PROBLEM TO WORK ON: For the entries below, state how many lines contain the word "agent" and add nothing else.

DATA:
******************************

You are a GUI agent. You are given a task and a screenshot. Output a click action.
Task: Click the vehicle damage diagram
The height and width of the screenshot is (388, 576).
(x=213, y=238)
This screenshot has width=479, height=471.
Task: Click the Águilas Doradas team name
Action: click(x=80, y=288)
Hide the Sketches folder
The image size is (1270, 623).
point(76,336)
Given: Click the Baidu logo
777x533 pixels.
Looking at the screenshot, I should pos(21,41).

******************************

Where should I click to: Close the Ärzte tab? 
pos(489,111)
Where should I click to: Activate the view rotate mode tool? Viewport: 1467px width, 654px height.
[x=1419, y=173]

******************************

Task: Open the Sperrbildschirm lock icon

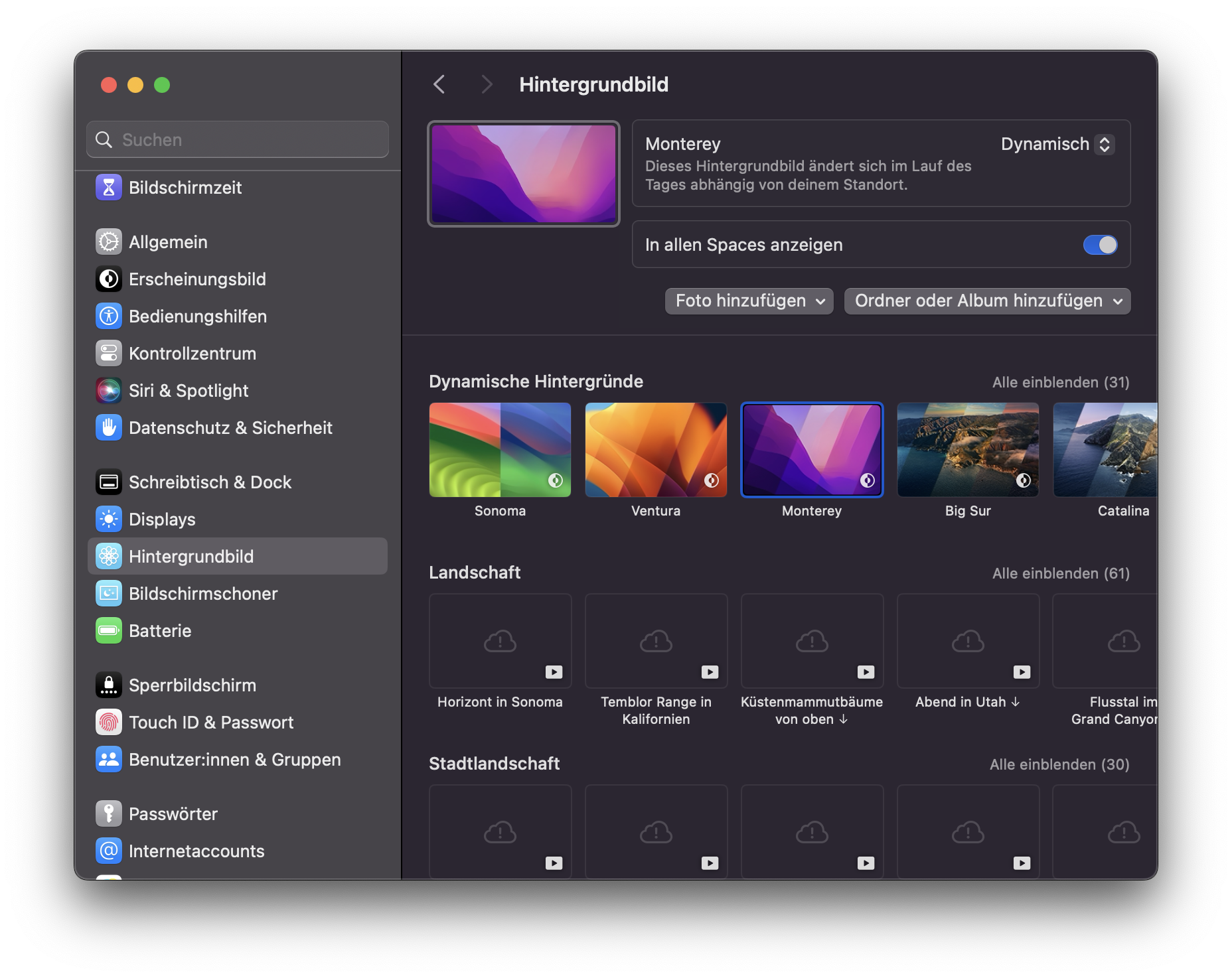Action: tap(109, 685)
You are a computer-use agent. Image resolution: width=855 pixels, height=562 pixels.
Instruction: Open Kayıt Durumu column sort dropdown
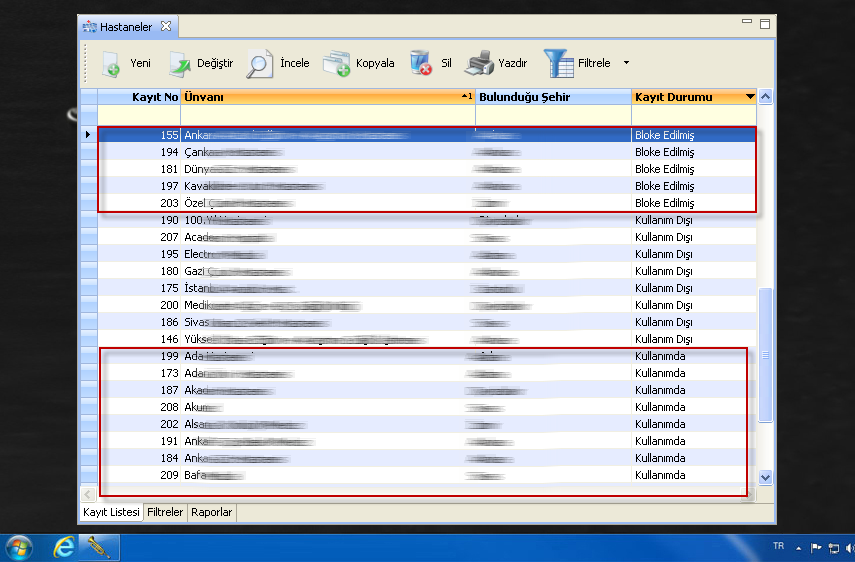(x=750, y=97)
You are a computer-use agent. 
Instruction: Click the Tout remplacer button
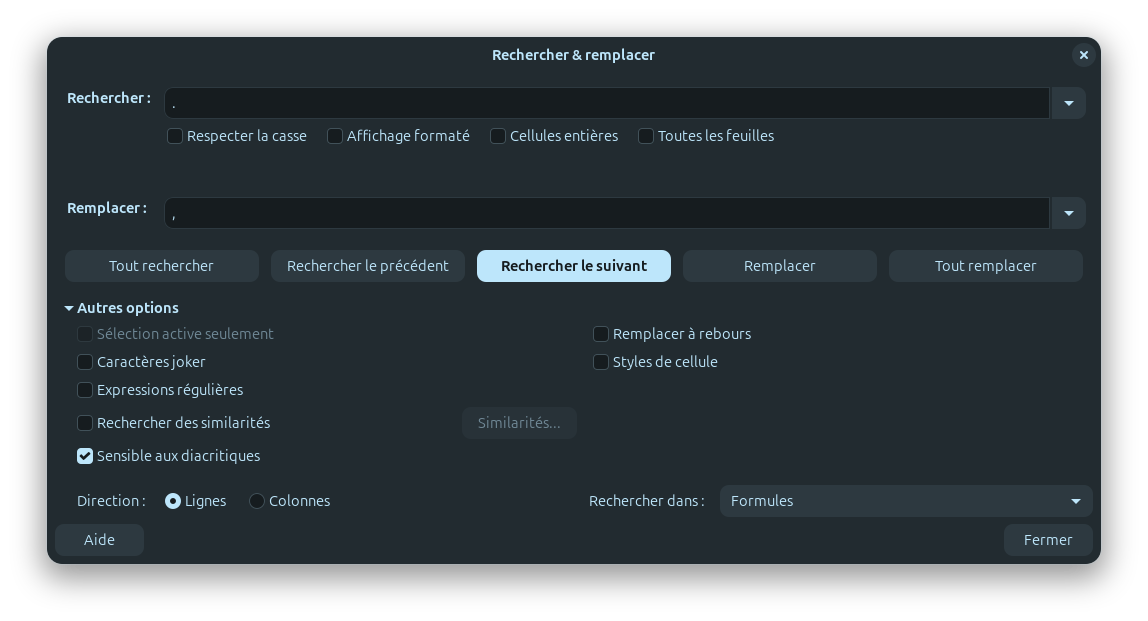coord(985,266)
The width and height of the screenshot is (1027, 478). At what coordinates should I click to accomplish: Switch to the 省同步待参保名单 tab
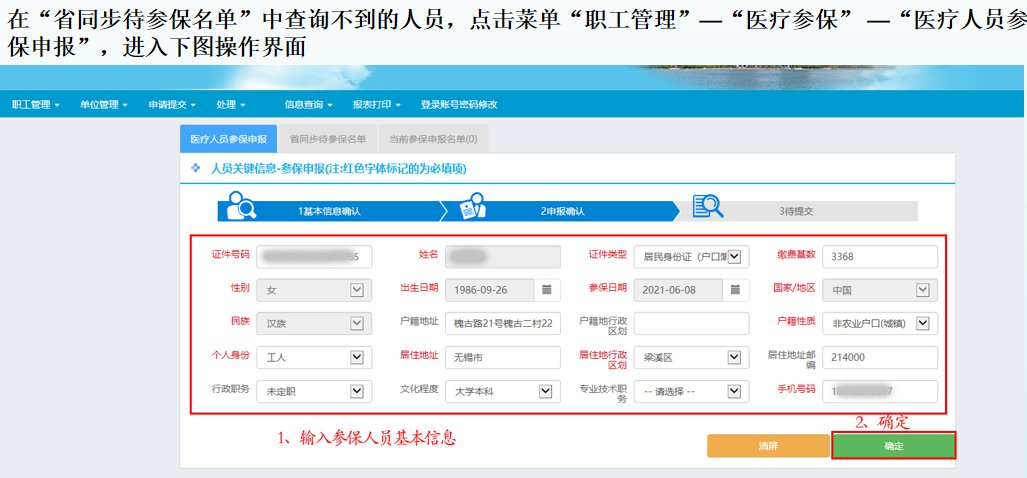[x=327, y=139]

******************************

YOUR RESPONSE: 3